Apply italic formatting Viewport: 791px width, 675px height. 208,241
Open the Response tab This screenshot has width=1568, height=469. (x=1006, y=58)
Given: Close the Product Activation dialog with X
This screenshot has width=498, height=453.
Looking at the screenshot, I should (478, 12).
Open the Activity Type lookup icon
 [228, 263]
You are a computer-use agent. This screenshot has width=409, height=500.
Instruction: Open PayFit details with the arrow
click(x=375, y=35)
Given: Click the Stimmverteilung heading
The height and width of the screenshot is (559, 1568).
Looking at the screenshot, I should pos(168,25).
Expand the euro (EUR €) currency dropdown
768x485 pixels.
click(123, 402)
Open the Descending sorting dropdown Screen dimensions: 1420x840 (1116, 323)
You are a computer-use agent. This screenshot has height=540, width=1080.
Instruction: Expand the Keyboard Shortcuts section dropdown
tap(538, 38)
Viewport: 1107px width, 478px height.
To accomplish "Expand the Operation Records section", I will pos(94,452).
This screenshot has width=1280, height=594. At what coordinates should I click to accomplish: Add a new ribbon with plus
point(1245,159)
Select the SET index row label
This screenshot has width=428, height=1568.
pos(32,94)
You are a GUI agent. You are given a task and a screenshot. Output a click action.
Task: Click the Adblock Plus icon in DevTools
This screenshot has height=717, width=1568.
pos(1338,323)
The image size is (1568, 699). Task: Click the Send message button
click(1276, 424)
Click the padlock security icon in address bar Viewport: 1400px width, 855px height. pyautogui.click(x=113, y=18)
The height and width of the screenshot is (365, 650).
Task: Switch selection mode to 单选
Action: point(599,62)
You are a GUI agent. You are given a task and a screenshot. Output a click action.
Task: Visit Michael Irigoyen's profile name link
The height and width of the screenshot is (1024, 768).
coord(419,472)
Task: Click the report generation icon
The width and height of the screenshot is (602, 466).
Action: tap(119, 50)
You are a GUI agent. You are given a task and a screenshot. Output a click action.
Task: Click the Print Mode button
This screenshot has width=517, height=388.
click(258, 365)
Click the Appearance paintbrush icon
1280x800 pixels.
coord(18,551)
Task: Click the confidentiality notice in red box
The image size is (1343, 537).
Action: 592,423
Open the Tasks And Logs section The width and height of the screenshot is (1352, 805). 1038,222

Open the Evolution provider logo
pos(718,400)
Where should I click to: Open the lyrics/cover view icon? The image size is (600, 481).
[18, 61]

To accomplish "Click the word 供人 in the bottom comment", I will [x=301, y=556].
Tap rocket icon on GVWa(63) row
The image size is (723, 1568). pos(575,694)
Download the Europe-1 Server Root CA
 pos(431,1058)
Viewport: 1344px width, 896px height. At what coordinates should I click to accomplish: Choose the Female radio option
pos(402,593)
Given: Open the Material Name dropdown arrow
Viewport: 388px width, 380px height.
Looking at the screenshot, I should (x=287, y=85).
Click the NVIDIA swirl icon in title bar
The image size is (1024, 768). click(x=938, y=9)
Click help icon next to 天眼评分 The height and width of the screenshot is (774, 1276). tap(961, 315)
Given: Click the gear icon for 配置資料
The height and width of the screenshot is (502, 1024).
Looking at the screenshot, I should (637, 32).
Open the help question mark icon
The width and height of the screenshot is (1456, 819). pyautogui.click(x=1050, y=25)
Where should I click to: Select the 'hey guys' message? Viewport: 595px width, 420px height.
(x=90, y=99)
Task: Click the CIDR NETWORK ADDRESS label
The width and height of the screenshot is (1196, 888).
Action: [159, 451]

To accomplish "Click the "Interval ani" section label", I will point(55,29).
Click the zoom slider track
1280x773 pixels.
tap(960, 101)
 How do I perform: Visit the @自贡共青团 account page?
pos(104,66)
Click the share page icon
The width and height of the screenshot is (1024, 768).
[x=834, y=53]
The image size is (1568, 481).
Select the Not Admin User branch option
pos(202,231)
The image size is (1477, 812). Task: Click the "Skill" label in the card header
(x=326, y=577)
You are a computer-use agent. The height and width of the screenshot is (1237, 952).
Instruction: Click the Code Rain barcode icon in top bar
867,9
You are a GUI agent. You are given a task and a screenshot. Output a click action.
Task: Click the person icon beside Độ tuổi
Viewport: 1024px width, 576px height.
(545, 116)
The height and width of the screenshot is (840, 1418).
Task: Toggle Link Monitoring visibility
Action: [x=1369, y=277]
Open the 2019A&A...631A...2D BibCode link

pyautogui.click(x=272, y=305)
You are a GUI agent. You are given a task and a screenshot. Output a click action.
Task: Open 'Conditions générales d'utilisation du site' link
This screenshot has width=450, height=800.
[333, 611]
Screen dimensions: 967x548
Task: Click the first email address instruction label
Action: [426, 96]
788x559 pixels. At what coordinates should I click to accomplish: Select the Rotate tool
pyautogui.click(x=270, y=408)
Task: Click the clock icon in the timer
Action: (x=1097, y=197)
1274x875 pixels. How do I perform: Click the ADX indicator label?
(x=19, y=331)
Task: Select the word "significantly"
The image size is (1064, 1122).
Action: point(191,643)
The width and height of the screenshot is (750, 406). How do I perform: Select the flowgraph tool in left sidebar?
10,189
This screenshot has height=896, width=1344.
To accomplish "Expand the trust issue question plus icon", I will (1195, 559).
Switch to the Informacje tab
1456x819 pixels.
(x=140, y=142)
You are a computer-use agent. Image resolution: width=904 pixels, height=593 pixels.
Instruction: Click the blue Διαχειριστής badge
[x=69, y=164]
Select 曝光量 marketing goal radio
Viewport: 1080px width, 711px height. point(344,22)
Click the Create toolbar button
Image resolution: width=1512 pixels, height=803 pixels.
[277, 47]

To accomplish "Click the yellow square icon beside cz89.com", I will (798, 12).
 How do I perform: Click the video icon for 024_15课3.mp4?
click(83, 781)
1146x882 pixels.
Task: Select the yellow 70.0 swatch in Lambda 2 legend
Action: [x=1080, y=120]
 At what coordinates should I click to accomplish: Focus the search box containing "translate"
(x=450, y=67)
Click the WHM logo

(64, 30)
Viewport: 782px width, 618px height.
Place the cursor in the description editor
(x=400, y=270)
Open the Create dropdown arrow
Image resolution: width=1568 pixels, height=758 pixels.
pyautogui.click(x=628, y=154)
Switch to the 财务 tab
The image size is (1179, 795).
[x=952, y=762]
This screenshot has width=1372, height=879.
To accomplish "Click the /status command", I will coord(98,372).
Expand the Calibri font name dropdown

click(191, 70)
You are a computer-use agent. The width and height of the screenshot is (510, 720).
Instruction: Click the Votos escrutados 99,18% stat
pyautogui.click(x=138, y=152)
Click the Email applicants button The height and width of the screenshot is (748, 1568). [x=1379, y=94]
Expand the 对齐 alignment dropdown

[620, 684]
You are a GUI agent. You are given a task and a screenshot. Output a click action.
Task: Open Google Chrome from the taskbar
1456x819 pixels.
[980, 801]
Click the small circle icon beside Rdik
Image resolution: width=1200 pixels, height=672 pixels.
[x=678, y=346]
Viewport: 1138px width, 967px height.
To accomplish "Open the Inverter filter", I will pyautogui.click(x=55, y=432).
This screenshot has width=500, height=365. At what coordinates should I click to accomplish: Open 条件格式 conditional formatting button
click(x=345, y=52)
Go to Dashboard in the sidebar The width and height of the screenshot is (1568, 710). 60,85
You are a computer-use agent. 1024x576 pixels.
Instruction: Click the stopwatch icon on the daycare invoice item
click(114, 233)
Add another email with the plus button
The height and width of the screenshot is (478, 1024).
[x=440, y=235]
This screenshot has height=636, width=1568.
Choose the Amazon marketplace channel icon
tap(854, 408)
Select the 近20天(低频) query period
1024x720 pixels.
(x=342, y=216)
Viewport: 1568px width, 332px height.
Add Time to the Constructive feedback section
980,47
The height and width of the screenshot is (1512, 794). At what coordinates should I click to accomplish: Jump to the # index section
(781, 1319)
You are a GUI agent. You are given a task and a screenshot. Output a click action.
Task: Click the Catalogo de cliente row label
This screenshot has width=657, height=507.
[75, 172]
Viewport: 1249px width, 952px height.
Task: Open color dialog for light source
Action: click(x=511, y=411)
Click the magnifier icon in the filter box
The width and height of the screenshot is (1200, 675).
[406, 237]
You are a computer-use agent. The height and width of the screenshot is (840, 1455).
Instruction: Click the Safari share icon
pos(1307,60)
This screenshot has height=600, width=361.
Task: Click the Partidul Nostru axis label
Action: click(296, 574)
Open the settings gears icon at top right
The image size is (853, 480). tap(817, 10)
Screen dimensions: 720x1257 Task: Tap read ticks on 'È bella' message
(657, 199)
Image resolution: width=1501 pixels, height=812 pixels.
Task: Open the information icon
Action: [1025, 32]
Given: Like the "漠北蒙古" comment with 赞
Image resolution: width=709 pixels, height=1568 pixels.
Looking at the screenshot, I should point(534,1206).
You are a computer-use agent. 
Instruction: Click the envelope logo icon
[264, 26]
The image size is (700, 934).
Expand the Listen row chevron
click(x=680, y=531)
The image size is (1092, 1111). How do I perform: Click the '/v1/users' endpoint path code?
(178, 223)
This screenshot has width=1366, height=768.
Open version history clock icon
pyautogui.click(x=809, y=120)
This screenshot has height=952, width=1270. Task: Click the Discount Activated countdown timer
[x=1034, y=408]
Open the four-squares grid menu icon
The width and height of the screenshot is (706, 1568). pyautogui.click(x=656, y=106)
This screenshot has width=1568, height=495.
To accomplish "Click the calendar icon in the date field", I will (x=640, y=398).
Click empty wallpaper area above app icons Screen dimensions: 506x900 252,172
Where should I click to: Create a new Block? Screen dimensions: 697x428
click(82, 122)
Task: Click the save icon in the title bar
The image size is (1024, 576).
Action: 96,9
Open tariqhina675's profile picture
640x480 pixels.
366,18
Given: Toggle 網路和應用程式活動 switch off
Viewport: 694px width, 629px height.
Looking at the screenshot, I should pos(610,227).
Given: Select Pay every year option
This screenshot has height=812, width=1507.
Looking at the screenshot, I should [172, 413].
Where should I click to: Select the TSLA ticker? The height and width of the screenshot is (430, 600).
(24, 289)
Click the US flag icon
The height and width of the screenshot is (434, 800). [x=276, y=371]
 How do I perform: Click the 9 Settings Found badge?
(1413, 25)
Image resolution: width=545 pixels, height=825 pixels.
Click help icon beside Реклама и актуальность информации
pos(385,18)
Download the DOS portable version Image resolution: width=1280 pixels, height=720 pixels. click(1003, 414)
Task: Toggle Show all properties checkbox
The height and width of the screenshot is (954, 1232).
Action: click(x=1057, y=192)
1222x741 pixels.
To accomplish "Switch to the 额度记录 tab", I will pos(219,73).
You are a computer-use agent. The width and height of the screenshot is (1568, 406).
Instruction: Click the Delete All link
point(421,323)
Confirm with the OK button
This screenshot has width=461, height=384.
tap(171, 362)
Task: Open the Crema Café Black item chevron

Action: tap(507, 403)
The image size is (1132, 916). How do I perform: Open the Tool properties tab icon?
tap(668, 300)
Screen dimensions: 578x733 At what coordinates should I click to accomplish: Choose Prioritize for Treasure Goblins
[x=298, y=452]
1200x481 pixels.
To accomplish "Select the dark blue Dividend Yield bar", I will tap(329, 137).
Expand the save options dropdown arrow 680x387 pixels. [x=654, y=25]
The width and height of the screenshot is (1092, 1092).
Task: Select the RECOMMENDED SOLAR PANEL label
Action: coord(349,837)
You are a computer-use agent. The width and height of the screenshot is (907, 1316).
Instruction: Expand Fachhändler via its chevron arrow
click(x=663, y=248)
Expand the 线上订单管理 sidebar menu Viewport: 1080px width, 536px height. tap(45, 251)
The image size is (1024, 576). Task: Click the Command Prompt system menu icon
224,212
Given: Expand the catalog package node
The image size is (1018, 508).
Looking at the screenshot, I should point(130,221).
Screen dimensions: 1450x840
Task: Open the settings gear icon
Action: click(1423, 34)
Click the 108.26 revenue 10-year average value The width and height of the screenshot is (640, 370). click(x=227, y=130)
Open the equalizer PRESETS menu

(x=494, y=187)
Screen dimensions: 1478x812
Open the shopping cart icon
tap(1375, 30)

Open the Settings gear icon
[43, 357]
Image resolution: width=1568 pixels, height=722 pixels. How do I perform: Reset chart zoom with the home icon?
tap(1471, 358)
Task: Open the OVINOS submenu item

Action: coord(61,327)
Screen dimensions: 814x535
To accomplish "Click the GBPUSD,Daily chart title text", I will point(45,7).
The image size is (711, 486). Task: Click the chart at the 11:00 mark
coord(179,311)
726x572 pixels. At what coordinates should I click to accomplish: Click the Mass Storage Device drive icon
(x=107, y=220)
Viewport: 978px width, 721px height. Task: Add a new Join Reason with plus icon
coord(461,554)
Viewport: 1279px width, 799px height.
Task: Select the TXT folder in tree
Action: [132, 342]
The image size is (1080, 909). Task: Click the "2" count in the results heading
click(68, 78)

* _The problem_:
Can you quote exactly the lines from the one containing "The image size is (1080, 909)." through the last line of the records above, and nothing else?

* _Task solution_:
The image size is (1080, 909). Task: Click the "2" count in the results heading
click(68, 78)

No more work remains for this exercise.